*REQUIRED WORK*
Render the lines of all the items below as a Markdown table with the columns Row and Text. Number each line, skip blank lines, and leave the pictures out.

*EXCERPTED RECORDS*
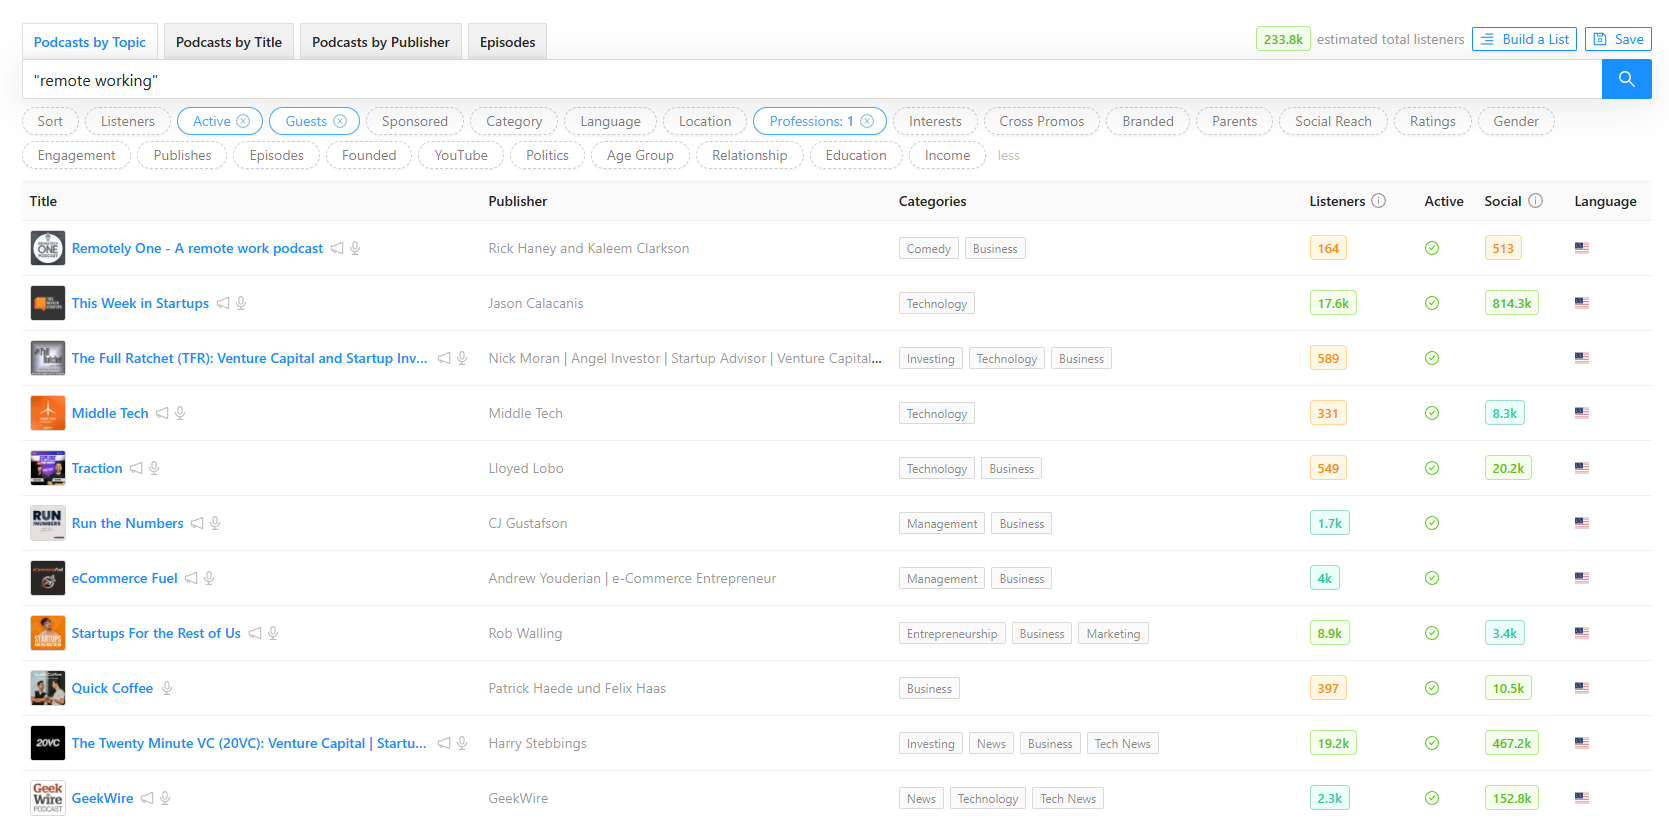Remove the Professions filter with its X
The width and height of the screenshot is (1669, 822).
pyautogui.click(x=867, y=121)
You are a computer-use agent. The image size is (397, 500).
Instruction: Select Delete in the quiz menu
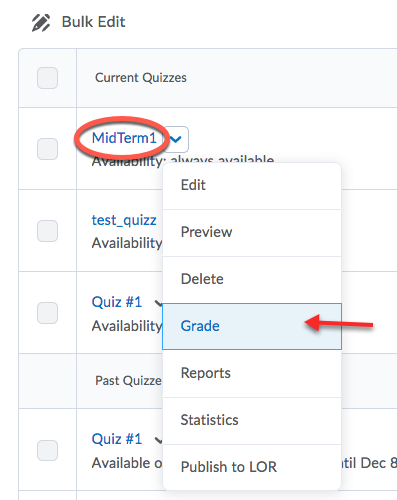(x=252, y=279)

*THE RESULT*
| Row | Text |
|---|---|
| 1 | Remove the Professions filter with its X |
| 2 | The width and height of the screenshot is (1669, 822). |
| 3 | pyautogui.click(x=867, y=121) |
| 4 | You are a computer-use agent. The image size is (397, 500). |
| 5 | Instruction: Select Delete in the quiz menu |
| 6 | (x=252, y=279) |